── Source extract

The Goddess is indeed returning. Jewish seekers know her as the Shechinah, the feminine face of the Divine. For many of us She is a veritable personality, a living force.

 

Originally, though, the concept of the Shechinah was just that: a concept. Not mentioned in the Bible in its noun form (much less a personage), the root (sh-kh-n) was used for the embodiment of G-d's presence on our earth. For example, in Numbers, the new nation of Israel is exhorted: "Do not pollute the earth that you live on because I, too, rest (shokhen) there." Shechinah is literally the resting place of G-d, the space on our earth (and within our beings) that awaits G-d's presence. When we are set on the righteous path, the Bible tells us, then G-d's holy presence rests (shechen) among us. This presence is one of blessing; it brings us rain in its proper time and fruitfulness to all we undertake.

────
── Extracted records

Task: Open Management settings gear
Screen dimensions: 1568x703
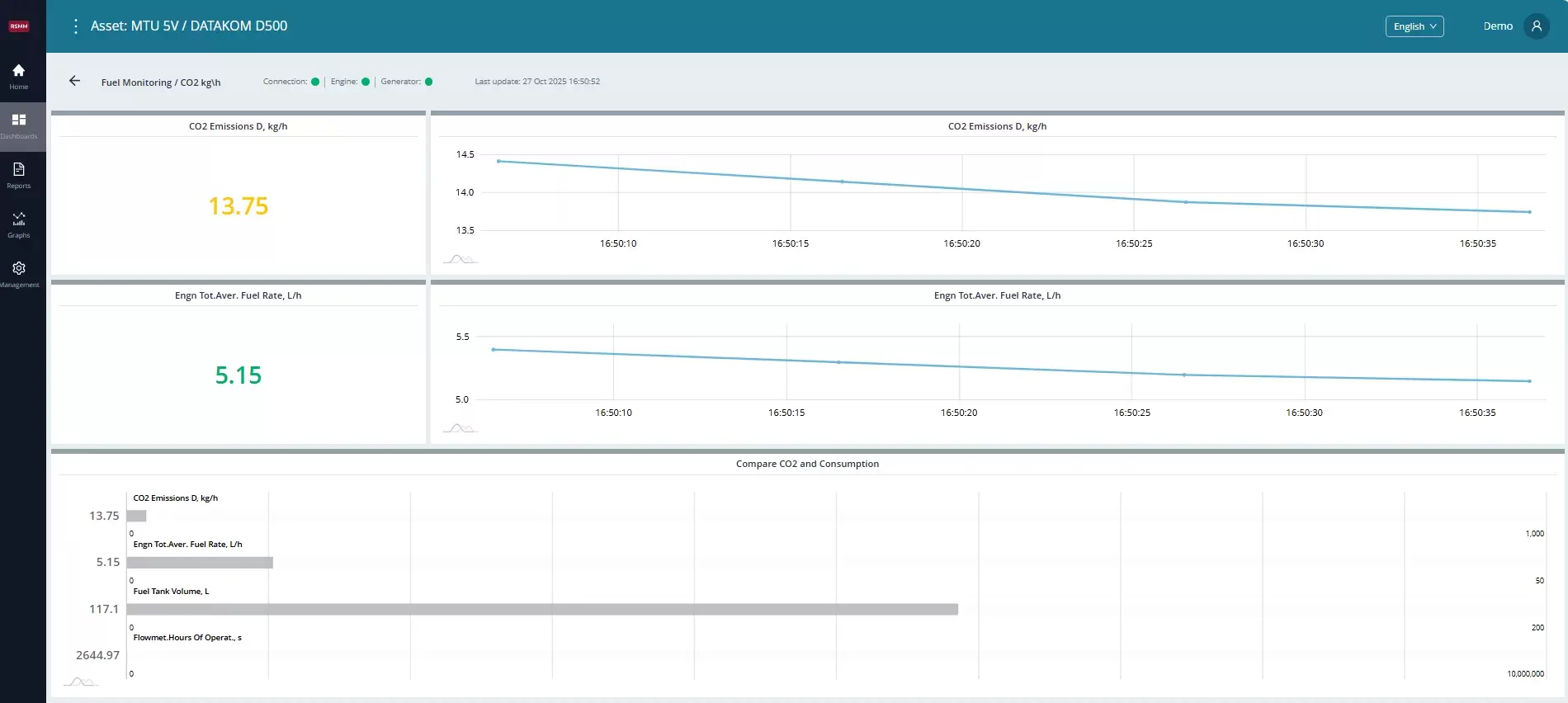Action: point(19,275)
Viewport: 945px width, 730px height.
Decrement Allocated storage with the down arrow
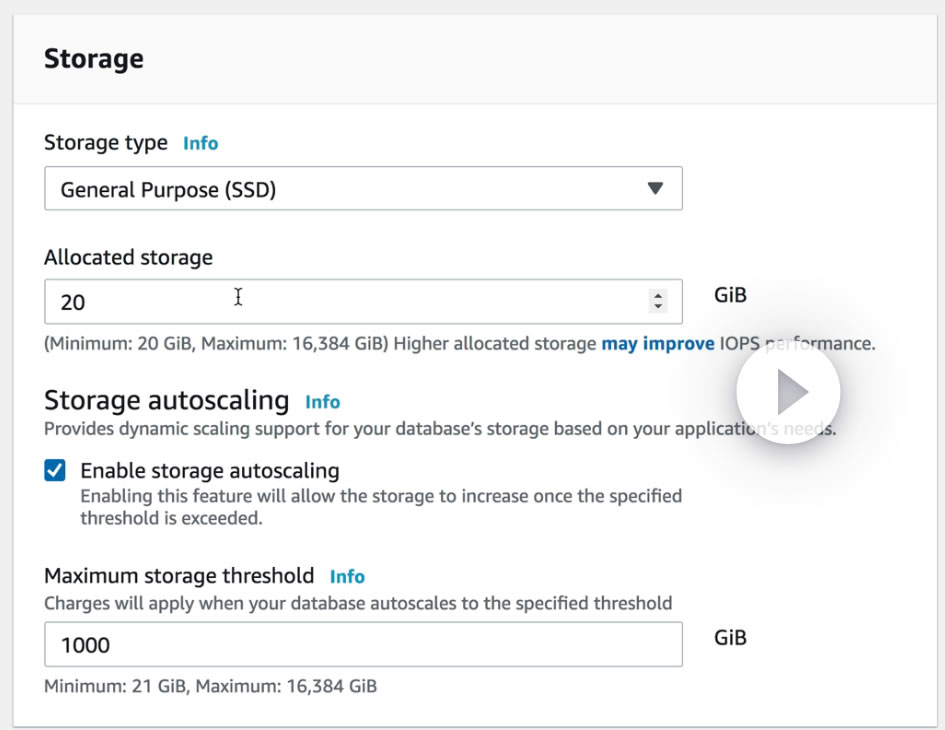tap(658, 307)
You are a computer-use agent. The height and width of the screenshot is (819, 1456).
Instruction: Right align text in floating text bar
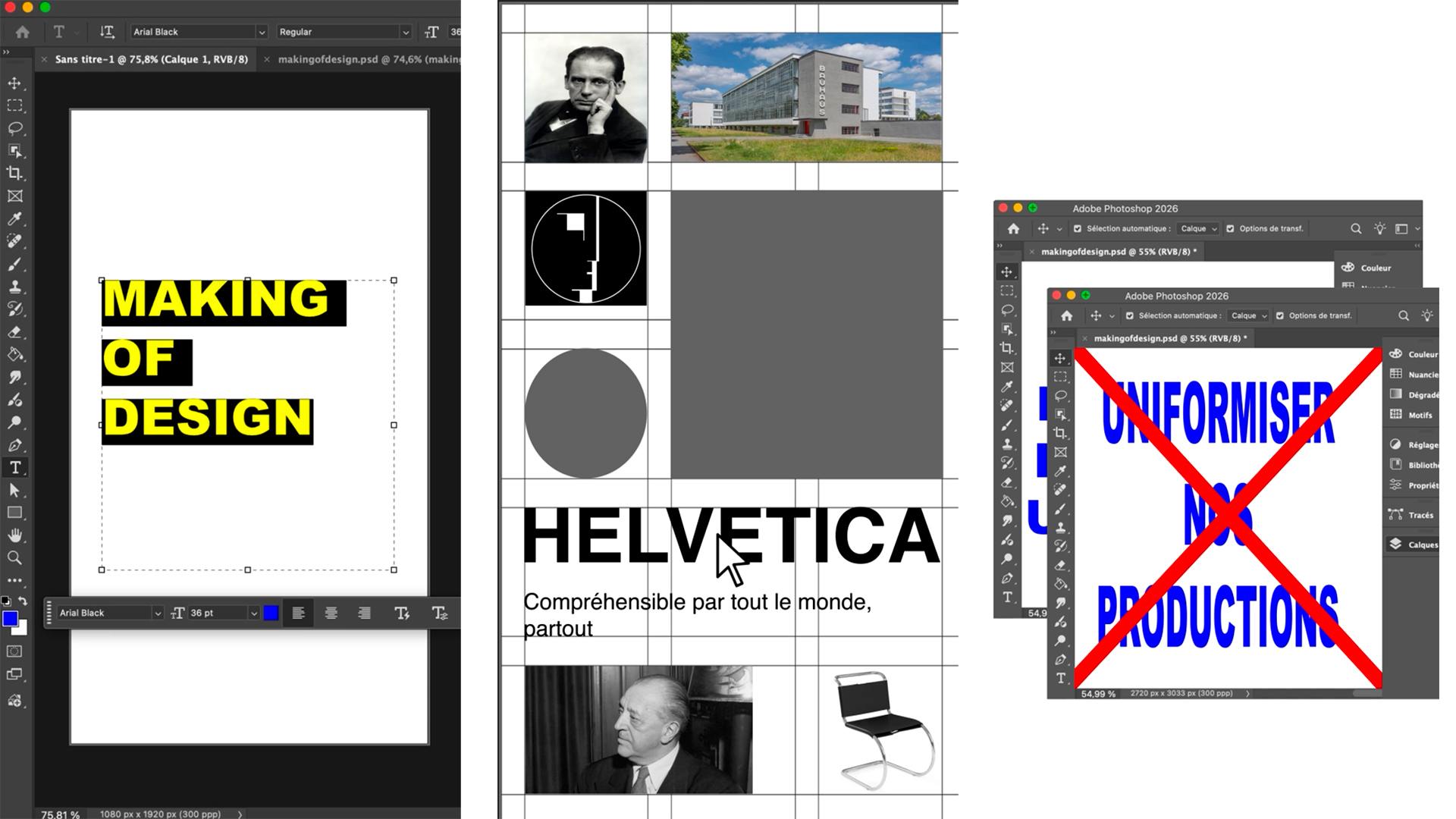point(365,613)

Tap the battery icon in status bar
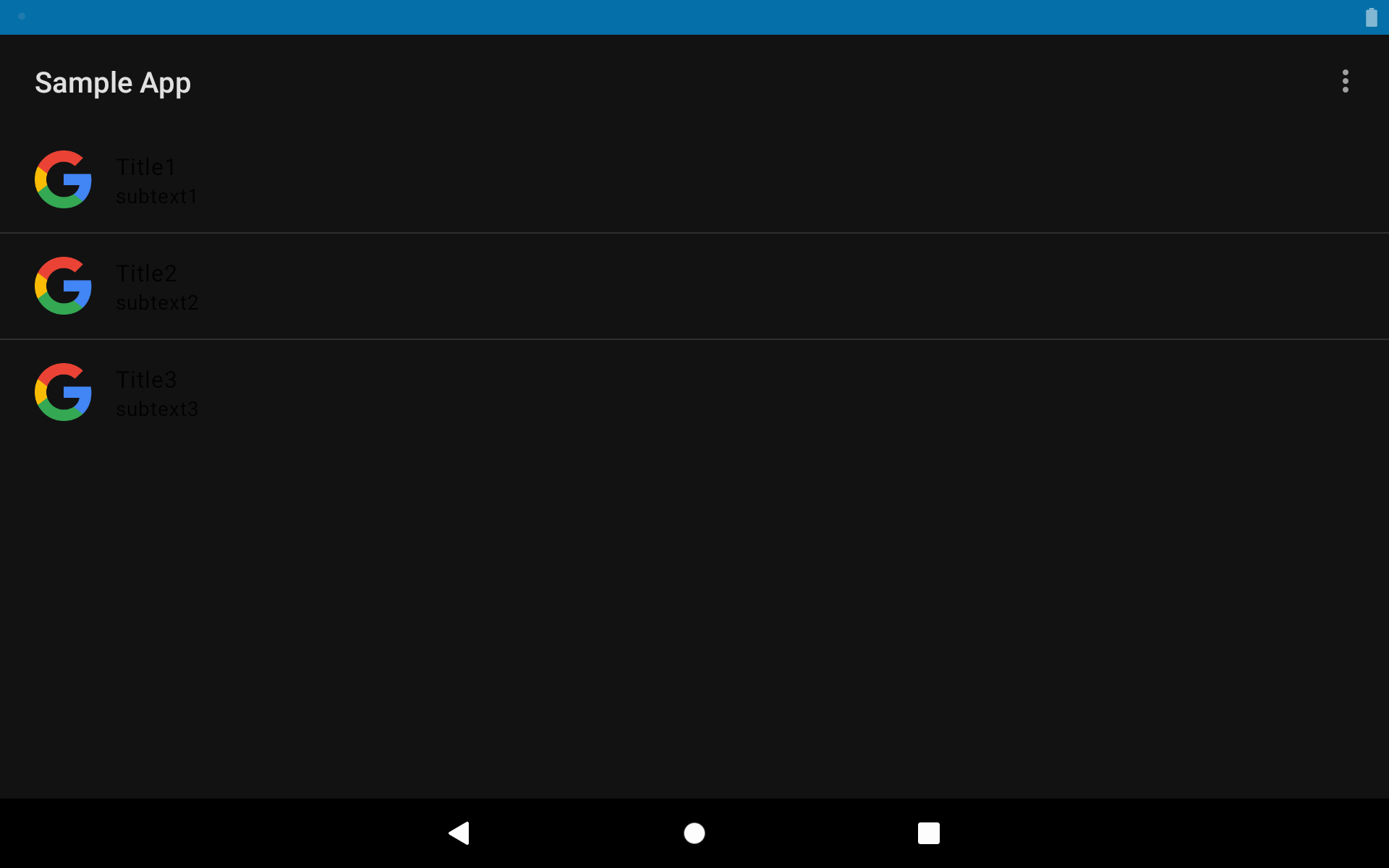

────

**Tasks for this exercise**:
1) From the passage on the Shechinah, list each transliterated Hebrew form that appears in parentheses.
2) Answer these questions on the passage on the Shechinah:
(a) Which book of the Bible contains the exhortation not to pollute the earth?
(b) What does the passage say Shechinah literally is?
(c) What two things does G-d's presence bring, according to the final sentence?

**Solutions for each task**:
1)
sh-kh-n
shokhen
shechen

2)
(a) Numbers.
(b) The resting place of G-d, the space on our earth (and within our beings) that awaits G-d's presence.
(c) Rain in its proper time and fruitfulness to all we undertake.